Hester nods: ‘Somehow, every single generation, people forget and there’s another real estate boom.’
At the other end of the corridor from Hester sits Hampton. The RBS chairman occupies the large corner office that used to belong to Sir Tom McKillop, with views stretching out over north London and beyond. Hampton is a City veteran, an accountant who switched
to investment banking with Lazard and then chaired the supermarket Sainsbury’s. He made a stand when he was finance director at Lloyds Bank, opting to leave because he did not think the assumptions being made about growth were sensible. It is not easy or cost-free to resign from a job on a point of principle when corporate culture tends to require that all employees sing the company song. But a few more senior resignations in RBS in the run-up to disaster might have alerted the board, or helped to prompt the kind of constructive opposition that was so badly needed ahead of the ABN Amro deal. He believes that the disaster at RBS in 2008 demonstrates why powerful chief executives need checks and balances. ‘Lots of people thought Fred Goodwin wasn’t much constrained by the board or regulators.
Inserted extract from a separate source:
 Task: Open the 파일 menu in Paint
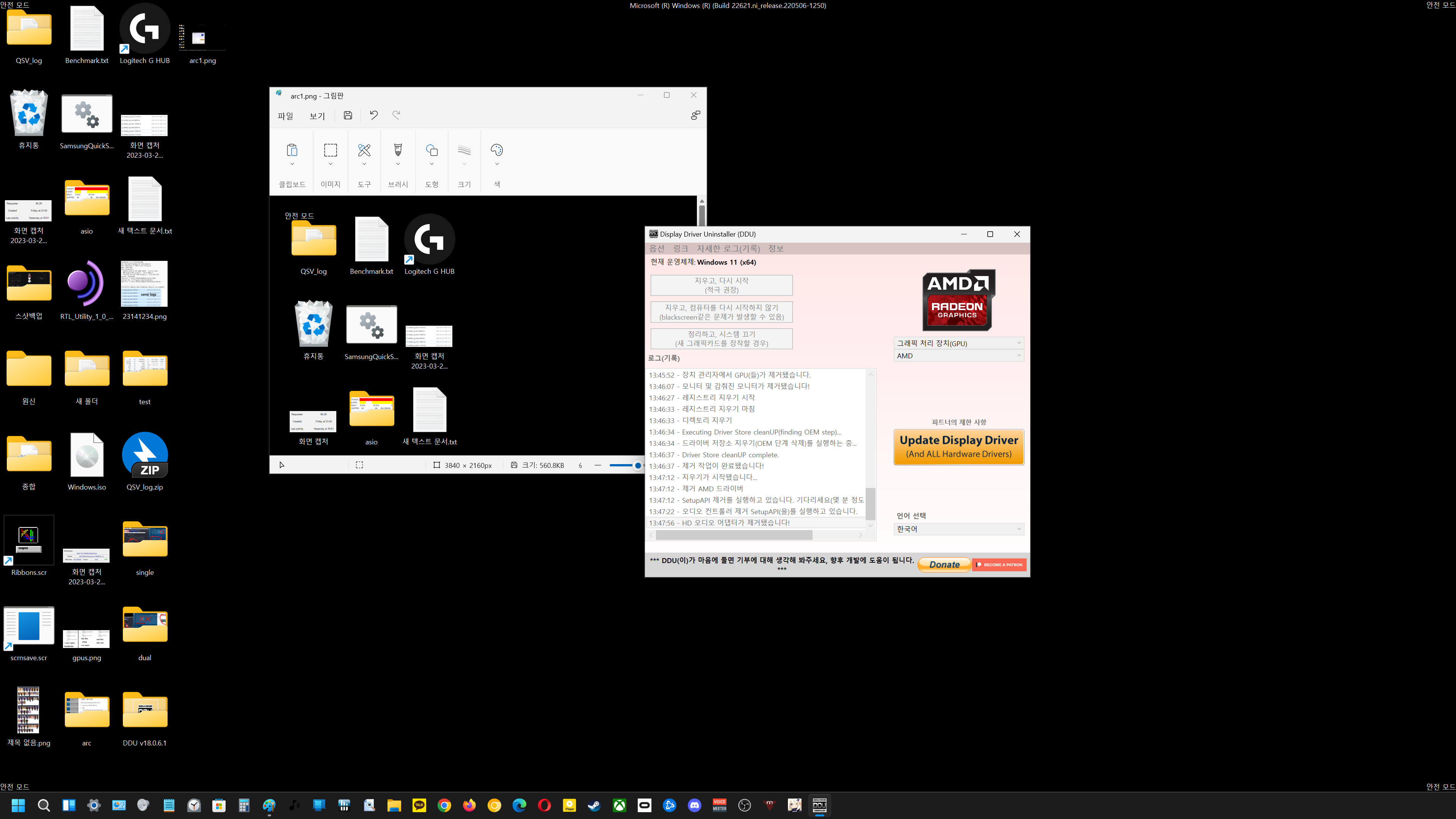(x=286, y=116)
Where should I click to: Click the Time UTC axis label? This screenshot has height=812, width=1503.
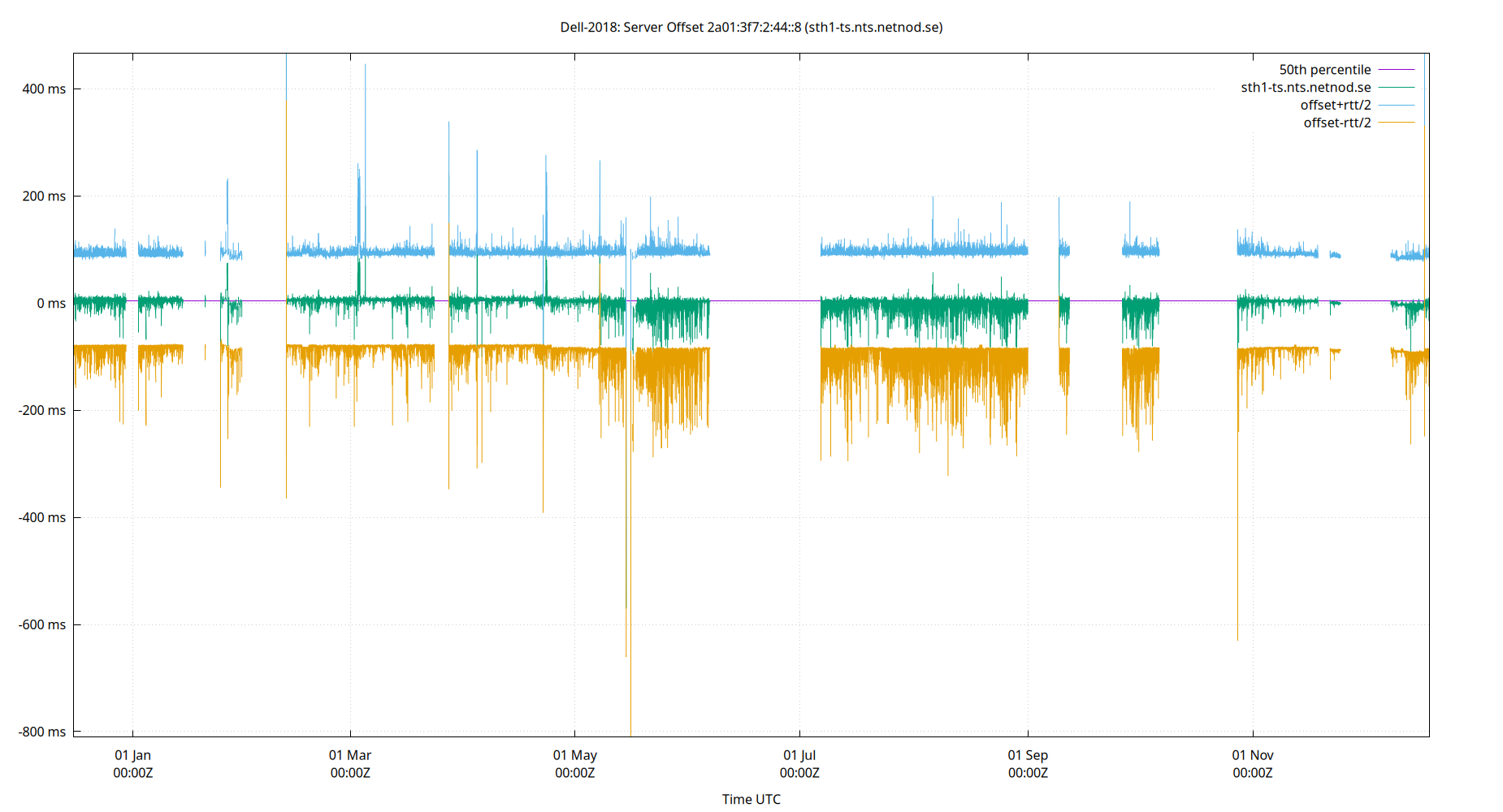tap(752, 799)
It’s very difficult for anyone, over time, to make the right judgements if they are not much challenged.’
Why does Hampton think the smash happened? ‘To me the big lesson is that the unthinkable can happen if you let it. Just because UK banks hadn’t gone bust since Victorian times didn’t mean they couldn’t. Wholesale borrowing by UK banks was almost zero, net, in 2002. By 2008 it was £760bn. RBS had around £300bn. With hindsight it was a ludicrous borrowing binge. RBS borrowed far too much, and lent the money very unwisely.’
A lot of people have suffered unfairly as a result, he acknowledges. ‘The people who have most right to be angry at the bank’s financial collapse are people who did nothing wrong and lost their jobs, or in the case of many small shareholders, much of their life savings. Big financial failures can have massive collateral damage, which is why we need a strong banking system and effective regulation.’ A total of 41,000 of the bank’s employees, in the UK and abroad, have been laid off since 2008. It has not been easy for many of those who kept their jobs either. The vast majority of the bank’s staff are not traders, or leverage finance merchants, they are people working hard in branches, call centres and back offices for modest remuneration.